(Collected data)
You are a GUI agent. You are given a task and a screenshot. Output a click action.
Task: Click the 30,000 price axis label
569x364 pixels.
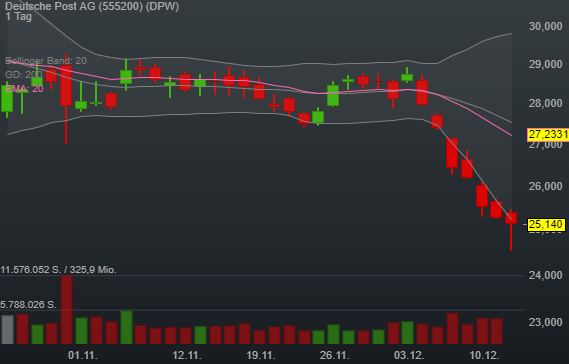point(545,26)
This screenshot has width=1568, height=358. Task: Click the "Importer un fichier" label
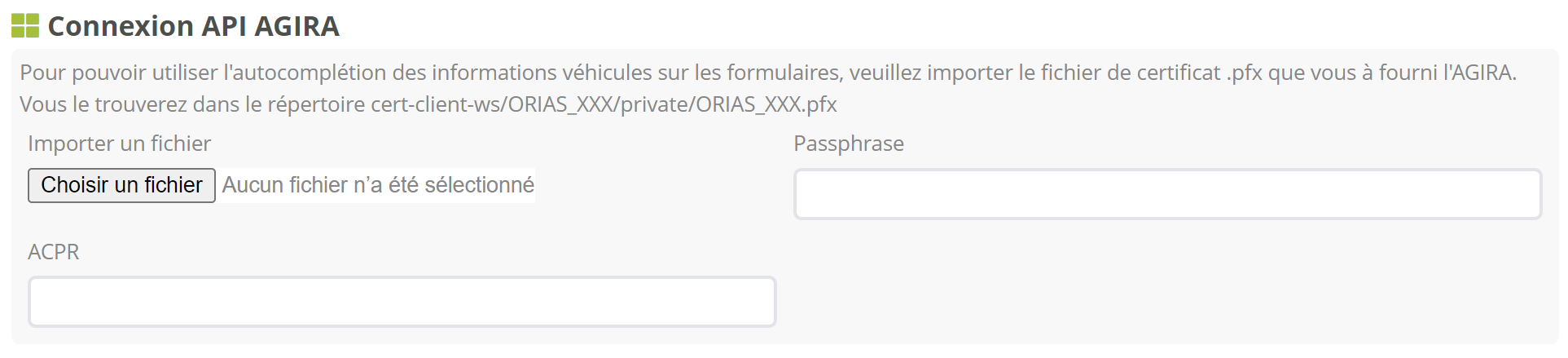[x=119, y=144]
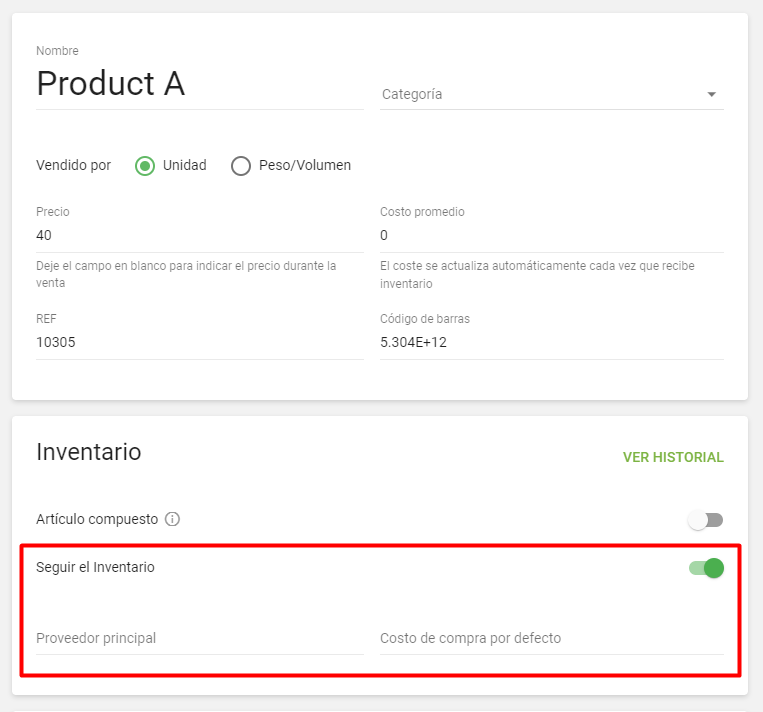Click the Inventario section heading
Screen dimensions: 763x712
tap(88, 452)

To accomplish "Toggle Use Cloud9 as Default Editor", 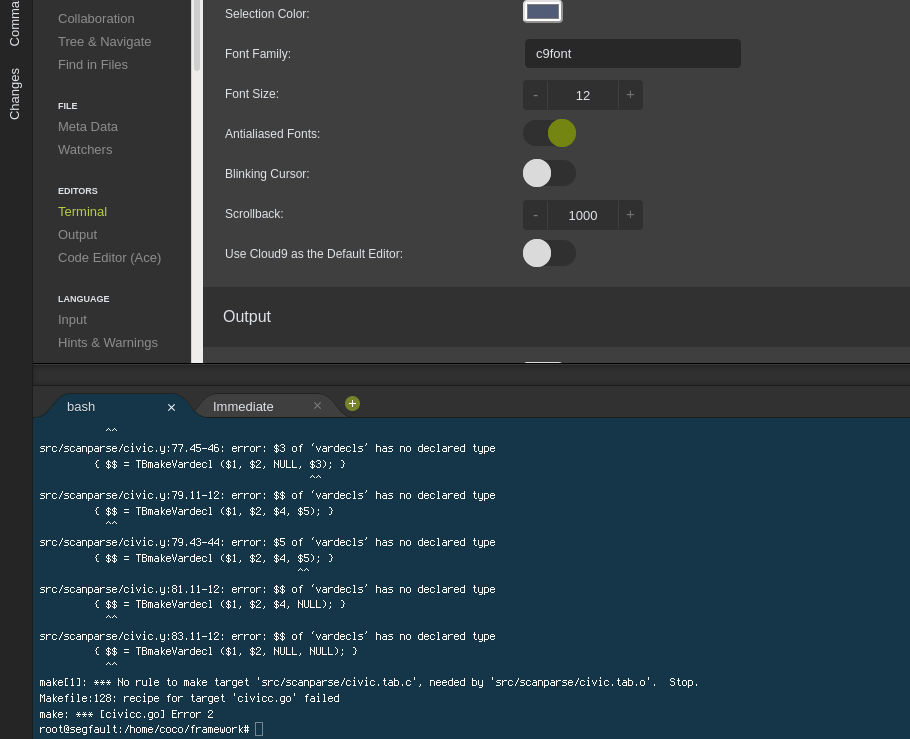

Aim of the exercise.
Type out all the records verbatim, minus images.

Written solution.
You are a GUI agent. You are given a task and a screenshot. Output a click action.
Task: Click the 30,000 price axis label
569x364 pixels.
point(545,26)
This screenshot has width=1568, height=358. Task: Click the "Importer un fichier" label
[x=119, y=144]
Click the Inventario section heading
Screen dimensions: 763x712
tap(88, 452)

To accomplish "Toggle Use Cloud9 as Default Editor", 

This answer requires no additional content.